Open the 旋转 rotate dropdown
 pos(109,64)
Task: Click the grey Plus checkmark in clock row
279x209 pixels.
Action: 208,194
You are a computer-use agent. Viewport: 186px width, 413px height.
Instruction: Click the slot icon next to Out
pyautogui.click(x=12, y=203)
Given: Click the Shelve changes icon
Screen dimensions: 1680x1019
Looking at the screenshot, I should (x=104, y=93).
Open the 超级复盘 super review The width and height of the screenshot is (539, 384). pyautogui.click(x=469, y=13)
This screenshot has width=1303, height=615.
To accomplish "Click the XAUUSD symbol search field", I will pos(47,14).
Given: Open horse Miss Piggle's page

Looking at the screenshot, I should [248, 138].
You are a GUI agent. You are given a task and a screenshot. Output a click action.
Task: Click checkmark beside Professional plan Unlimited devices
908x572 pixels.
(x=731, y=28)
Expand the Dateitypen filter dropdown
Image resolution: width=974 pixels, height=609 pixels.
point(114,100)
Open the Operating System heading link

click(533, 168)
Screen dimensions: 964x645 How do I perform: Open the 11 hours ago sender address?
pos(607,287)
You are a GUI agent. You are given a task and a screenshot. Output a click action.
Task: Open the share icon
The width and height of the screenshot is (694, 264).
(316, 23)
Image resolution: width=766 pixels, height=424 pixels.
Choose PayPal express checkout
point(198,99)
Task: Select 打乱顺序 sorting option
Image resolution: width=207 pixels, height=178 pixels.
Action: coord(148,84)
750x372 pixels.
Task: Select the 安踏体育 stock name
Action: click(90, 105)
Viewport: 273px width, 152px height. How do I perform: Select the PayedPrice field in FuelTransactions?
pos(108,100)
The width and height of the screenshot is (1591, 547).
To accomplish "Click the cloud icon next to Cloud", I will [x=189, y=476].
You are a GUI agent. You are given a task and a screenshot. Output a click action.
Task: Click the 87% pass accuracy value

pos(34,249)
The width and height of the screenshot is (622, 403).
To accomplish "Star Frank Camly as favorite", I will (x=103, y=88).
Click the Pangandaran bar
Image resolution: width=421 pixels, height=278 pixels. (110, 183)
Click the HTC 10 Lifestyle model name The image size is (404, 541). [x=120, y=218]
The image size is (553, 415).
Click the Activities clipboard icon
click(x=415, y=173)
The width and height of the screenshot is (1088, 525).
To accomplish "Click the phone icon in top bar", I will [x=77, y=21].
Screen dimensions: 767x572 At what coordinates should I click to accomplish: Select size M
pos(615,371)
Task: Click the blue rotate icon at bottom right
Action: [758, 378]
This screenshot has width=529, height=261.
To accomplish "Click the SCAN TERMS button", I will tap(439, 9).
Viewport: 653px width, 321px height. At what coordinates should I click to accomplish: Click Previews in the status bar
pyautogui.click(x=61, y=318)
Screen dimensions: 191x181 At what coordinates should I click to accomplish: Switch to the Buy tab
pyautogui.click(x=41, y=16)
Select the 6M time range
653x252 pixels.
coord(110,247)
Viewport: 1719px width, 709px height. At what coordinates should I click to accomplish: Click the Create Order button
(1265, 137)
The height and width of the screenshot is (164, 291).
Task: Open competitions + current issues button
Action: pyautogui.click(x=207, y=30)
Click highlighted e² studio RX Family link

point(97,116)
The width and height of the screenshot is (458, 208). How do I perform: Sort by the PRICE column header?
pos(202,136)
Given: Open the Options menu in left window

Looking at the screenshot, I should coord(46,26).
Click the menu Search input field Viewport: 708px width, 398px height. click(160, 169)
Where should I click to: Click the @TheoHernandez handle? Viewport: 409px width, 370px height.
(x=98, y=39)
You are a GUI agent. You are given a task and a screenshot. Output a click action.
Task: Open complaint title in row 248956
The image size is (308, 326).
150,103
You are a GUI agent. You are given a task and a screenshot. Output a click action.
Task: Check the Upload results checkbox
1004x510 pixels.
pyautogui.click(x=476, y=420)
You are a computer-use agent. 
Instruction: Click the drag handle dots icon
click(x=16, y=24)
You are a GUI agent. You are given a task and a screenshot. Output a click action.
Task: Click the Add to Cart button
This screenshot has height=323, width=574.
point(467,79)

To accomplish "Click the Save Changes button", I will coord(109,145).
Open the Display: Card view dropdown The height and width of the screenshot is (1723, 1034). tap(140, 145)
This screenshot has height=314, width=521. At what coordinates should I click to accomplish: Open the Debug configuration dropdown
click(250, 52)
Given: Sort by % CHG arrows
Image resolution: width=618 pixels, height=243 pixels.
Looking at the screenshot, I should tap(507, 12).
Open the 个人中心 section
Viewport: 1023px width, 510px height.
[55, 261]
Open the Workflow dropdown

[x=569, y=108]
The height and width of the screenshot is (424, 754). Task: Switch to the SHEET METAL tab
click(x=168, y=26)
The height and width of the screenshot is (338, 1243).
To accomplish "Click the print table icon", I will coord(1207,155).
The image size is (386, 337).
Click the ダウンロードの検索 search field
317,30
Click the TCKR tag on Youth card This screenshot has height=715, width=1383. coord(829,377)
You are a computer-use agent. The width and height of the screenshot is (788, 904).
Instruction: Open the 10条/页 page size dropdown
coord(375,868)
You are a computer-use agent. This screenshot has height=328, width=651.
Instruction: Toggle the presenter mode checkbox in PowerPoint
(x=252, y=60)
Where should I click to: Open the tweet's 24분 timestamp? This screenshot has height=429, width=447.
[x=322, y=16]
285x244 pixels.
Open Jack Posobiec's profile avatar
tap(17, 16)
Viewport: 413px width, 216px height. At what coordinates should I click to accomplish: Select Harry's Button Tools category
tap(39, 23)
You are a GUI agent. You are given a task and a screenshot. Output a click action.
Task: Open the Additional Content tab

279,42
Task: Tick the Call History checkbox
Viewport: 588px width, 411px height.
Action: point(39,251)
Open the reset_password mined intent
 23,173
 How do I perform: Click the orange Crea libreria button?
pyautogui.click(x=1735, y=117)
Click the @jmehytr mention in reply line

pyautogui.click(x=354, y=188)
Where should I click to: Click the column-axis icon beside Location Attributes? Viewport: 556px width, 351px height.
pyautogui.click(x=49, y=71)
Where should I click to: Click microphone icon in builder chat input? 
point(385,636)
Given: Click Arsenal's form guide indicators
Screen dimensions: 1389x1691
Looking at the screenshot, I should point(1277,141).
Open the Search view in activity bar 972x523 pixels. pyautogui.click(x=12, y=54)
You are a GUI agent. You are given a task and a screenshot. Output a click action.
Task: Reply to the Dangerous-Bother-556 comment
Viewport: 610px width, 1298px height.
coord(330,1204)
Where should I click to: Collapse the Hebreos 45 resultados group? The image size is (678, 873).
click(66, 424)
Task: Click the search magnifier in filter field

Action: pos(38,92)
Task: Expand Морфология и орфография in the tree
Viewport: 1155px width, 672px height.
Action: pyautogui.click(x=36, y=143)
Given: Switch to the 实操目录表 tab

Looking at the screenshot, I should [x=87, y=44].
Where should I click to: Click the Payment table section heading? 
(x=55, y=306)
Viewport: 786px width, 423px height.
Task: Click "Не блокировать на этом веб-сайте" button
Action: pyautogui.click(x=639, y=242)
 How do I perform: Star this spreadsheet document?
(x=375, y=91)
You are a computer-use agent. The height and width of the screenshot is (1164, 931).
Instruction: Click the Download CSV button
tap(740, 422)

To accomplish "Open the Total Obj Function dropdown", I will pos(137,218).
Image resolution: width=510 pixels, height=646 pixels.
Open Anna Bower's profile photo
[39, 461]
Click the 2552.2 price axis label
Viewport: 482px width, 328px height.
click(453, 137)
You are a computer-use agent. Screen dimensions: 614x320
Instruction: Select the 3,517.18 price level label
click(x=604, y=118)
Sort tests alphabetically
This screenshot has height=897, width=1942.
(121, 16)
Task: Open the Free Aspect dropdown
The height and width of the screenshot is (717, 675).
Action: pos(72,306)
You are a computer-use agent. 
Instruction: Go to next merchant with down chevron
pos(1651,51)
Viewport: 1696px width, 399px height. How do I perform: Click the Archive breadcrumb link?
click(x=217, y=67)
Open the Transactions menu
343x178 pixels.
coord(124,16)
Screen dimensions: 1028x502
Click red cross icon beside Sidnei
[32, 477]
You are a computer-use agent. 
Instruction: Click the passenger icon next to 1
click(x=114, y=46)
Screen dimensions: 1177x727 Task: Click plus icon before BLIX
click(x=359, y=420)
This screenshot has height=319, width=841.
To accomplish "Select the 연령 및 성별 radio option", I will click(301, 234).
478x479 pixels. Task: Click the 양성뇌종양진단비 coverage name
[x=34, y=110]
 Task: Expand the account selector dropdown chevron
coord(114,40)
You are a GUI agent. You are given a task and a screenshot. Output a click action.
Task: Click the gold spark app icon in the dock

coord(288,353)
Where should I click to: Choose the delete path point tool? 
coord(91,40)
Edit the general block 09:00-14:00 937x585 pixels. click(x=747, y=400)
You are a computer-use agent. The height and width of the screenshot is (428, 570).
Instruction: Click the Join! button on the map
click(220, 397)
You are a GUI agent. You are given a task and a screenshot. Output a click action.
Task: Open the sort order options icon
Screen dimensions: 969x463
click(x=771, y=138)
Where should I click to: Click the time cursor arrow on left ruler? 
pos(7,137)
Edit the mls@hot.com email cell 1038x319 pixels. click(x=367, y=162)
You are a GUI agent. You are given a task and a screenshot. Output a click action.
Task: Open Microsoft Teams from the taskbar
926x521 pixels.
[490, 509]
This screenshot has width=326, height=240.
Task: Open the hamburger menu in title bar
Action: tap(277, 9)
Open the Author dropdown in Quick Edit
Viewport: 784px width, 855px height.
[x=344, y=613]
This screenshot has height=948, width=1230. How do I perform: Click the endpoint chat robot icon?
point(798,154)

Given problem: Copy out, in full, each line above that contains the word "filter".

Solution below:
Expand the Dateitypen filter dropdown
Task: Click the search magnifier in filter field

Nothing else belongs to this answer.